## INSTRUCTIONS FOR THE TASK
Reproduce the records word for word, beginning at the line that contains "Where should I" and continuing through the end of the records. Leave the pictures out of your answer.

## DATA IN THIS EXERCISE
========================

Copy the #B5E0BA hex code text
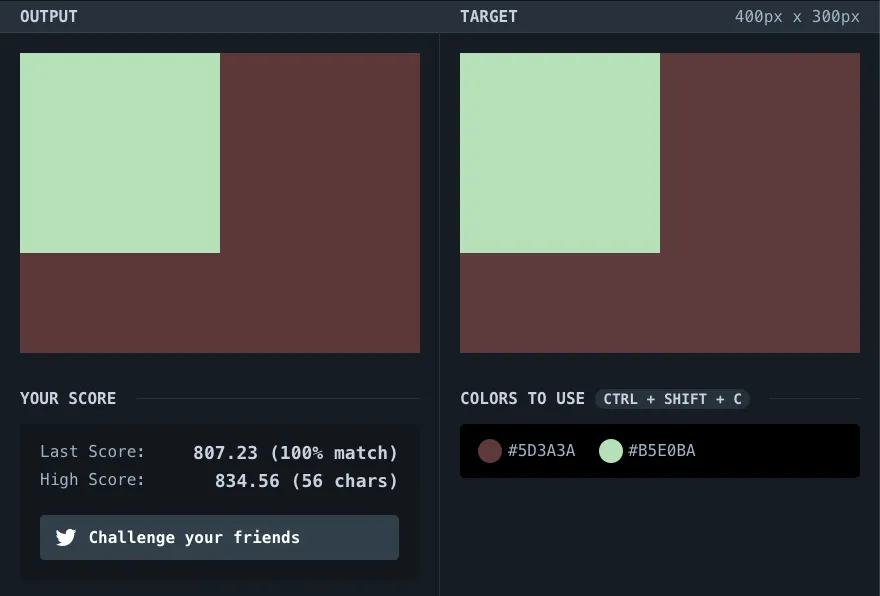 point(661,451)
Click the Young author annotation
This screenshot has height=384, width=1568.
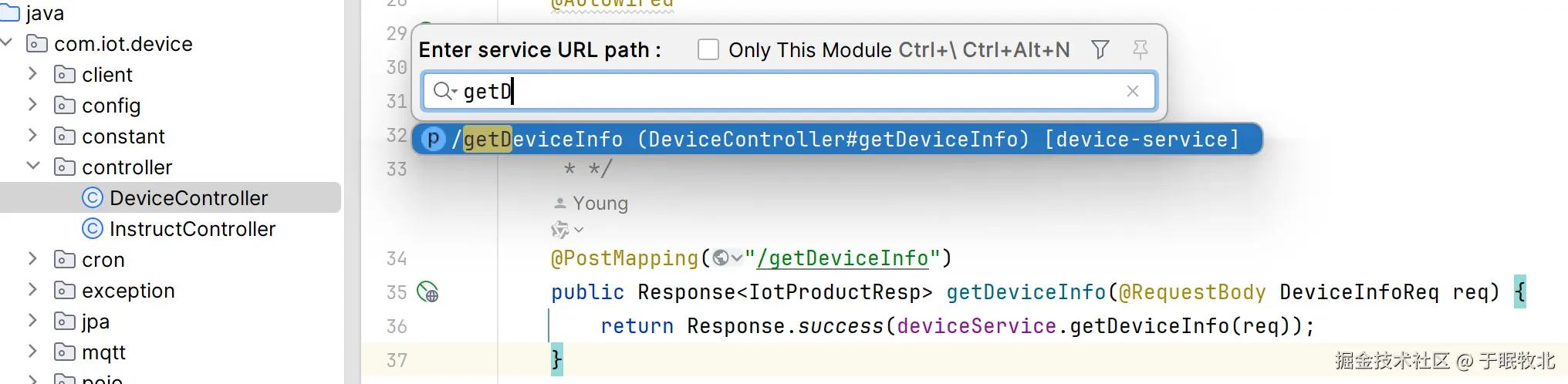600,204
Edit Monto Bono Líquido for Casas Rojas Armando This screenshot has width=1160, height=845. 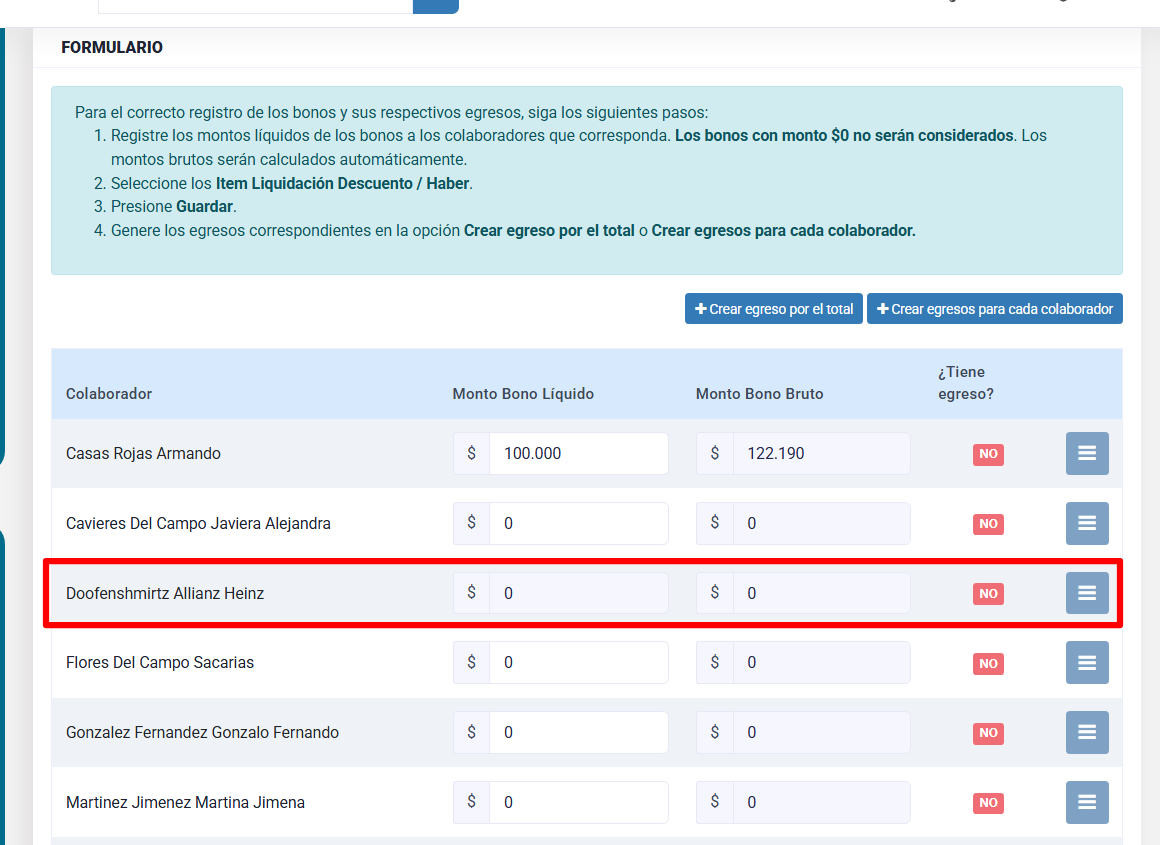point(578,453)
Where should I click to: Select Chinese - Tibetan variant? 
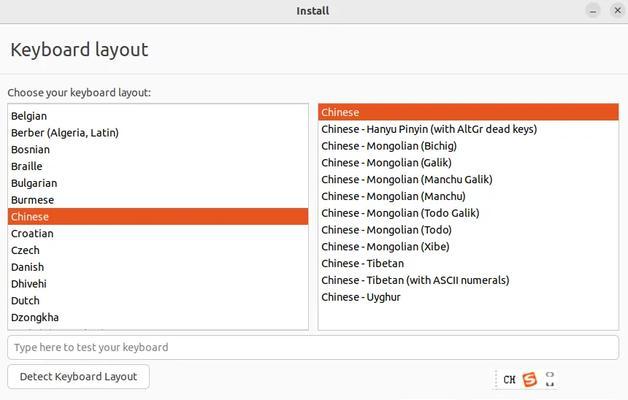[x=468, y=263]
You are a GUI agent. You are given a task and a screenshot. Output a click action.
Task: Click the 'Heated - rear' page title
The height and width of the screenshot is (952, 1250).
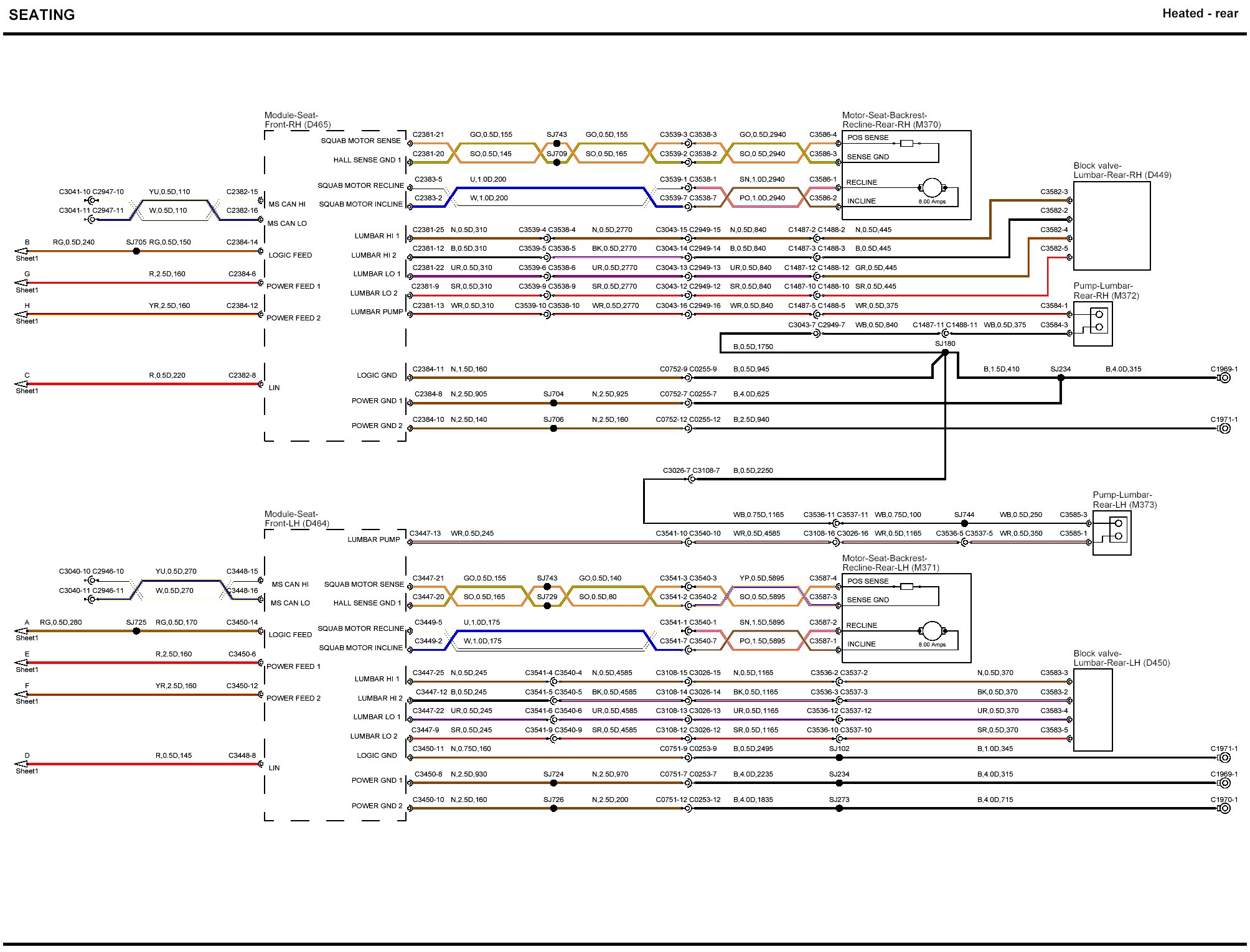pos(1200,14)
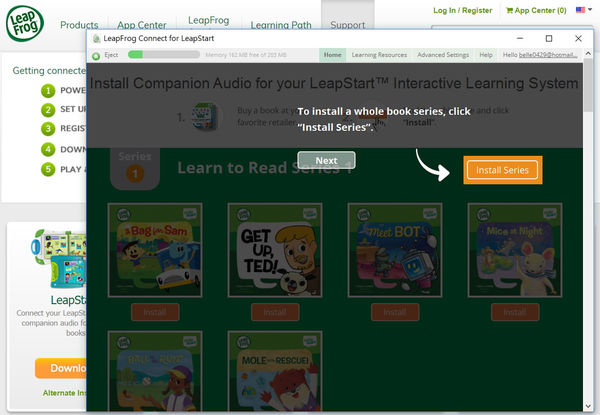The image size is (600, 415).
Task: Click the LeapFrog Connect window title icon
Action: point(97,37)
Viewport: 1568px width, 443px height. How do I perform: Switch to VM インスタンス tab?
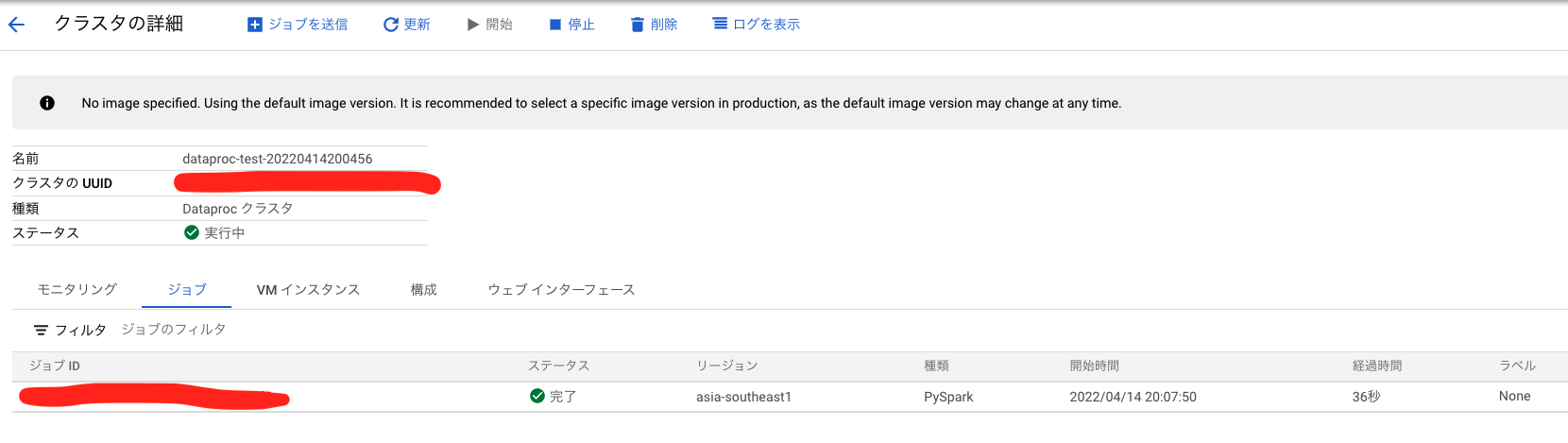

========================

## ANSWER
Where should I click to: Select Chinese - Tibetan variant? 
[x=468, y=263]
You are a GUI agent. You are given a task and a screenshot. Output a click action.
Task: Click the 'Heated - rear' page title
The height and width of the screenshot is (952, 1250).
pos(1200,14)
The image size is (600, 415).
Task: Click the LeapFrog Connect window title icon
Action: point(97,37)
Viewport: 1568px width, 443px height. How do I perform: Switch to VM インスタンス tab?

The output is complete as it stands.